▸ **Esercizi da svolgere**
1. Rispondi alle domande seguenti in base al testo sullo spreco alimentare.
(a) Quante tonnellate di cibo vengono perse o inutilizzate ogni anno a livello globale?
(b) In quali fasi della filiera si concentra lo spreco alimentare nei Paesi sviluppati?
(c) Quanti chilogrammi di cibo getta in un anno un italiano?
2. Riscrivi senza modifiche la parte del testo sullo spreco alimentare che si apre con le parole "Per i Paesi" e si chiude con "è in equilibrio.".

▸ **Testo proposto**
_ _ _ _ _

Lo spreco alimentare in Italia, dal 2000 al 2017, corrisponde a oltre 270 milioni di tonnellate di cibo, il peggiore tra le nazioni dell’Unione Europea. Ad attestarlo i dati elaborati dal Centro Comune di Ricerca (JRC) della Commissione europea
Spreco alimentare: un problema mondiale
Ogni anno un terzo della quantità totale di cibo prodotto a livello globale viene perso o inutilizzato. Un numero corrispondente a ben 1,6 miliardi di tonnellate. Un valore che, con il passare del tempo, invece che diminuire aumenta: la previsione per il 2030 supera infatti le 2 miliardi di tonnellate di cibo sprecato.
Il tipo di spreco alimentare si differenzia in base al Paese in considerazione. Infatti, i Paesi in via di sviluppo tendono a concentrare lo spreco nella prima fase, specialmente dopo la raccolta, a causa di tecnologie poco sviluppate e di condizioni climatiche che non permettono una corretta coltivazione.
Per i Paesi sviluppati avviene, invece, il contrario. Lo spreco alimentare si concentra nella distribuzione e consumo, ovvero le fasi finali della filiera. Questo perché nei Paesi caratterizzati da un’economia stabile, le quantità di cibo sono sempre più abbondanti e i consumatori sempre più selettivi, perciò il rapporto domanda/offerta non sempre è in equilibrio.
La situazione in Italia, il Paese del “buon cibo”
Nel nostro Paese la situazione è tutt’altro che positiva. Il rapporto pubblicato dal Waste Watcher International Observatory on Food and Sustainability ha stabilito che, dopo due anni di pandemia in cui lo spreco alimentare aveva subito un calo, oggi quest’ultimo è risalito del 15%.
In particolare, un italiano non consuma – e quindi getta – circa 595 grammi di cibo a settimana, per un totale di 31 chilogrammi l’anno.

_ _ _ _ _

▸ **Dati**
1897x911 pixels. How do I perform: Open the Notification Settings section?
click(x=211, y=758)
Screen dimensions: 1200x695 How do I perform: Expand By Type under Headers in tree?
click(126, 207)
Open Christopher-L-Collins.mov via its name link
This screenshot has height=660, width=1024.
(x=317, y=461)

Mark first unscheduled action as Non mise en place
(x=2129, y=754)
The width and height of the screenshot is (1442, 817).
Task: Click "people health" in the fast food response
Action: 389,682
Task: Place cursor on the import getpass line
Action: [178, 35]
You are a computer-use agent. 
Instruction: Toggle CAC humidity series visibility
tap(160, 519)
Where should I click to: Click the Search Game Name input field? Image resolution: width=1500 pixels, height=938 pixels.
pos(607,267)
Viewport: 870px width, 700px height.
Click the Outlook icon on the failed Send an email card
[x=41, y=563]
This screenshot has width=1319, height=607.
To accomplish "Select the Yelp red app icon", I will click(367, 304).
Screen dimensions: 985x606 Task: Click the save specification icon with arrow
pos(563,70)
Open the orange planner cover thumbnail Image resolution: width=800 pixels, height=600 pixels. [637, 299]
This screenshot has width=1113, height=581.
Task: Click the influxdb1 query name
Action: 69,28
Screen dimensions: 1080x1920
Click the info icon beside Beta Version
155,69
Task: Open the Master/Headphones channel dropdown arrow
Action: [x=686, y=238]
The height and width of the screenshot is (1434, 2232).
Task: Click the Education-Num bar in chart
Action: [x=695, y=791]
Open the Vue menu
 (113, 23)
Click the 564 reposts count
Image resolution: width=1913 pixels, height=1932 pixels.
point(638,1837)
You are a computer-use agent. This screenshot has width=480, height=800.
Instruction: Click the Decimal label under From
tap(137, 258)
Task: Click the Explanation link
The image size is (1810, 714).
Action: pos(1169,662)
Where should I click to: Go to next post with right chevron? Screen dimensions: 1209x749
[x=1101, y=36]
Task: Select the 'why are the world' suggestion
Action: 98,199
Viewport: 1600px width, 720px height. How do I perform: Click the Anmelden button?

_ _ _ _ _

▸ **Soluzioni degli esercizi**
1.
(a) 1,6 miliardi di tonnellate.
(b) Nella distribuzione e nel consumo, cioè le fasi finali della filiera.
(c) Circa 31 chilogrammi.

2.
Per i Paesi sviluppati avviene, invece, il contrario. Lo spreco alimentare si concentra nella distribuzione e consumo, ovvero le fasi finali della filiera. Questo perché nei Paesi caratterizzati da un’economia stabile, le quantità di cibo sono sempre più abbondanti e i consumatori sempre più selettivi, perciò il rapporto domanda/offerta non sempre è in equilibrio.